Look if Debtors are “Needy” – to Keep Tax Refunds, Give to 401K

An above median income family didn’t include their 401K contributions and tax refunds into their disposable income calculation.  The UST filed a Motion to Dismiss James and Heidi Kehl’s Ch. 7 filing in the Eastern District of MI, Southern Division. 
The UST argued at an evidentiary hearing the ability of the Debtors to pay on their unsecured debt is significant, without this diminishing their present standard of living. 
The UST must establish by a preponderance of the evidence that there is an abuse of the relief provisions of a Ch. 7 for dismissal. 
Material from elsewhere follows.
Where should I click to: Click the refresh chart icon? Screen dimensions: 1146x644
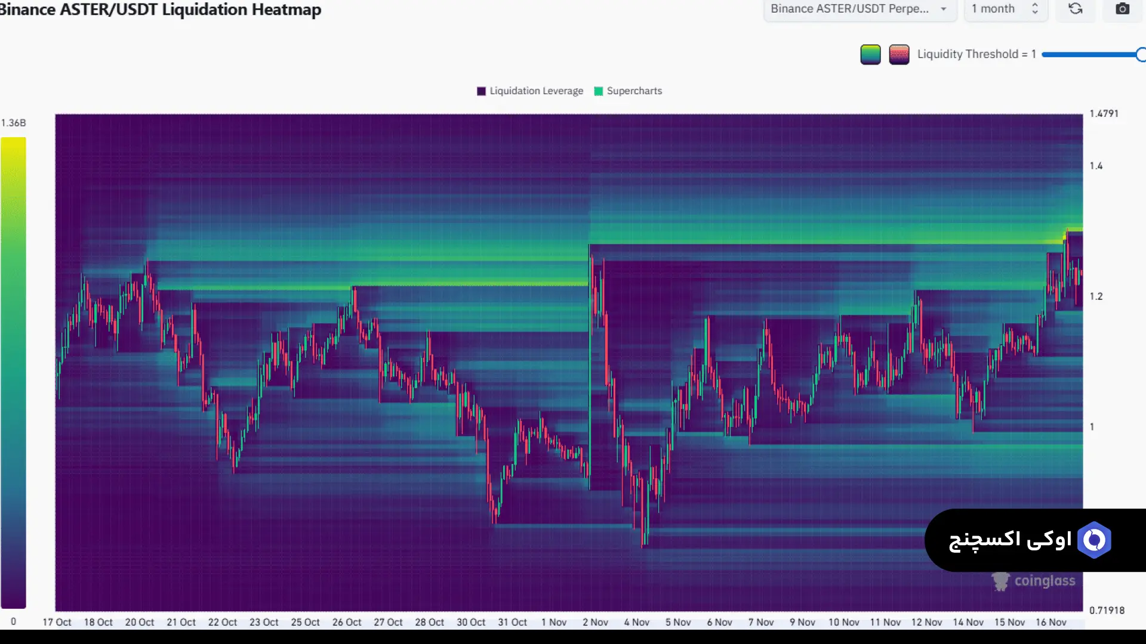[1075, 9]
To determine if there is abuse the Bankruptcy Court must decide if the Debtors are “honest and needy”.  Truthful and undeceptive with (their) creditors is considered honesty.  The view that a debt predicament is to a level which makes liquidation a sensible remedy, defines needy. 
The Court analyzed whether expenses could be significantly reduced without depriving the Debtors of life’s necessities. 
401K contributions are not automatically unreasonable.  They must be examined on a case-by-case basis, the Court previously stated.
The Court reviewed completely whether these contributions were necessary to the maintenance and support of the Debtors here.  Through examining the totality of their circumstances, the conclusion reached was that they were not needy of a Ch. 7 discharge.
When 401K contributions are unnecessary, then the deductible amount needs inclusion in a disposable income determination. 
As a Debtor, because you might need tax refunds for some potential purpose is not a valid argument for keeping them.  The Court found agreement with the UST in this case, “that such should be considered disposable income available to fund a Chapter 13 plan”.
Consideration based on certainties and not possibilities, makes a bankruptcy expense legitimate.